Reveals gene linked to breast cancer can suppress tumors
Finding identifies how estrogen-blocking ability of gene inhibits tumor growth
A UC Irvine researcher has found a novel tumor- suppressor function for a gene that, when mutated, often triggers breast cancer in women. The work also provides further evidence about how estrogen helps activate a disease that afflicts thousands of American women each year.
Dr. Ellis Levin, a professor of medicine, biochemistry and pharmacology at UCI, and colleagues at the Long Beach Veterans Administration Medical Center and Georgetown University Lombardi Cancer Center have identified how the healthy BRCA1 gene prevents the growth and survival of breast cancer cells.
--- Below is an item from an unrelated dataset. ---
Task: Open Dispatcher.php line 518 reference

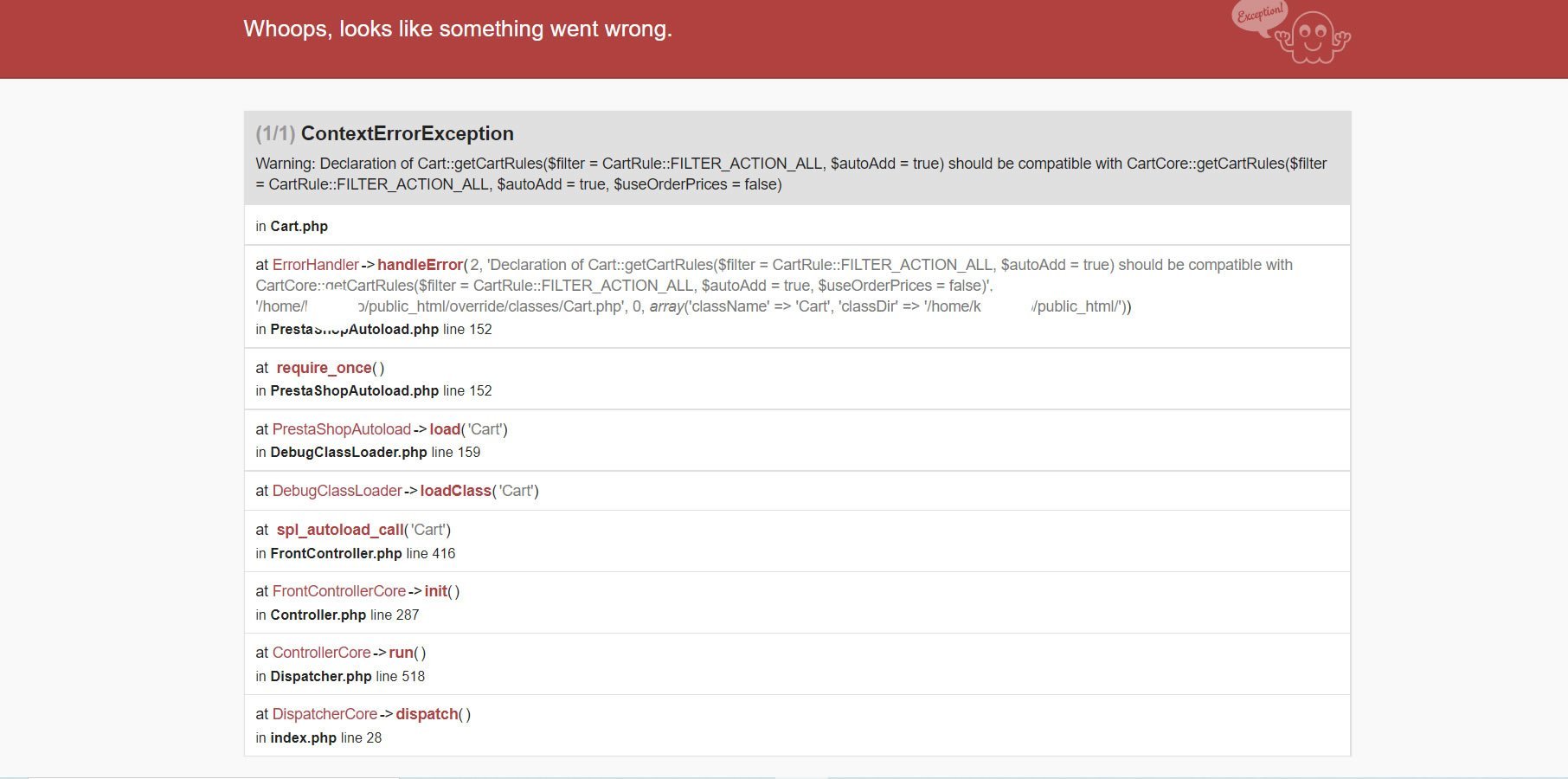Action: pos(320,676)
The gene accomplishes this by keeping estrogen and growth factor molecules from sending chemical messages through specific signaling pathways on the surface of breast cancer cells – signals that can cause a tumor to grow.
When the BRCA1 gene is mutated, however, it can no longer block this signaling activity from stimulating the growth and survival of cancer cells. The findings suggest that drugs developed to block estrogen signaling at these specific pathways can help curb the incidence of breast cancer in women. The study appears in the July issue of Molecular and Cellular Biology.
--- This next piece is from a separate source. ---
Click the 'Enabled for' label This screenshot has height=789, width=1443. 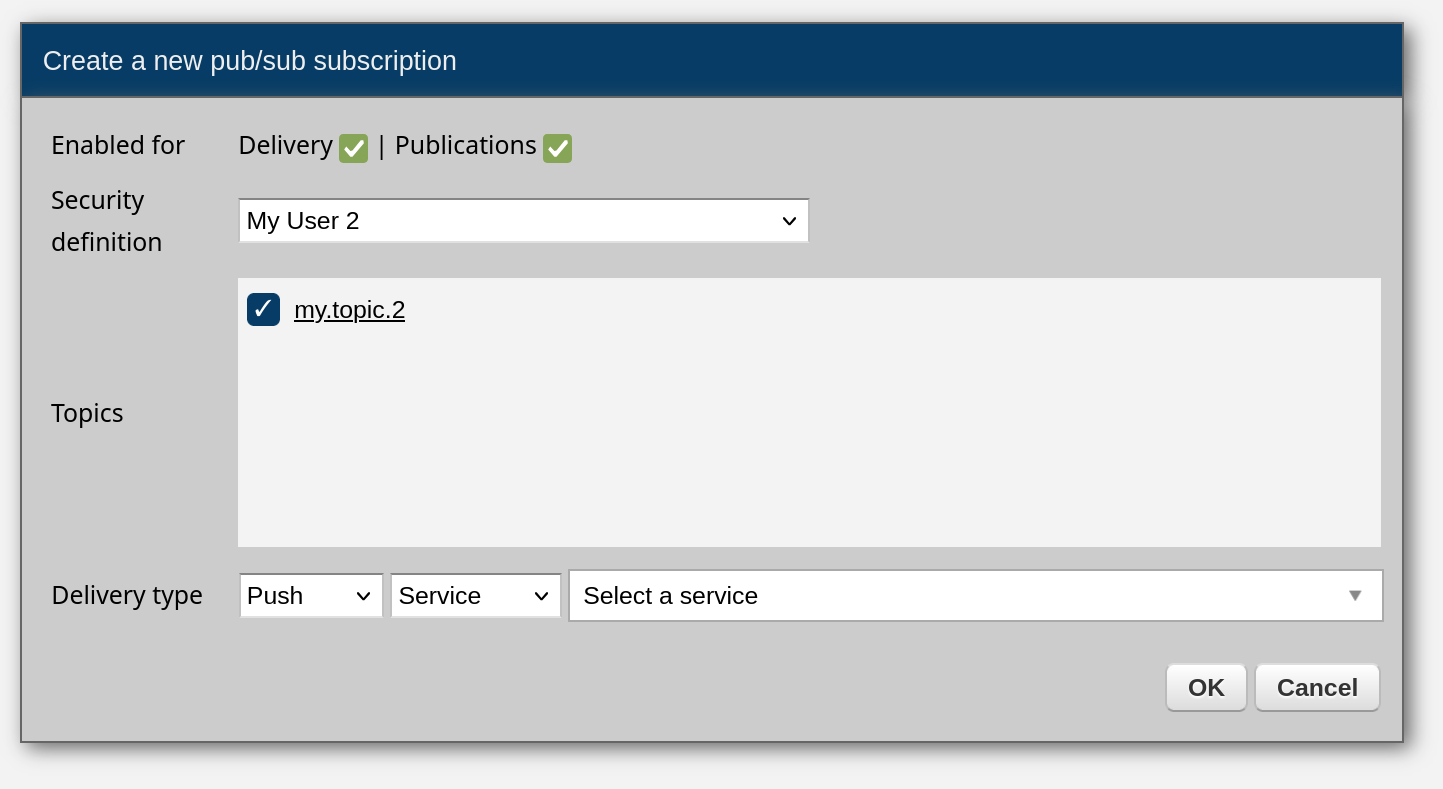click(118, 145)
Levin said that the findings give further insight into how estrogen can interact with mutant BRCA1 to promote the development of breast cancer. This discovery is important, he added, because women who take estrogen supplements for more than five years to treat menopause symptoms increase their chances of developing breast cancer by about 25 percent.
“The therapeutic goal is to develop estrogen inhibitors that would prevent these types of undesirable effects, yet preserve the positive effects that prevent osteoporosis or hot flashes. Alternatively, enhancing or restoring normal BRCA1 protein function is another approach to consider in women with such BRCA1 mutations,” said Levin, who also is chief of endocrinology at UCI and at the VA Medical Center.
It has been long established that mutations in BRCA1 genes strongly increase the risk of breast and ovarian cancer in women and prostate cancer in men; up to 80 percent of women who have this mutated gene ultimately develop breast cancer. Healthy BRCA1 genes are involved with repairing DNA damage, promoting chromosome stability and regulating cell growth activity, but this study has identified a novel and potentially important role as a tumor suppressor. The researchers only studied the tumor-suppressing role of BRCA1 in breast cancer.
Mahnaz Razandi and Ali Pedram of UCI and Dr. Eliot Rosen of Georgetown assisted with the study. The Department of Veterans Affairs, Department of Defense, the National Institutes of Health, the Avon Products Breast Cancer Research Foundation and the Susan B. Komen Breast Cancer Foundation provided support.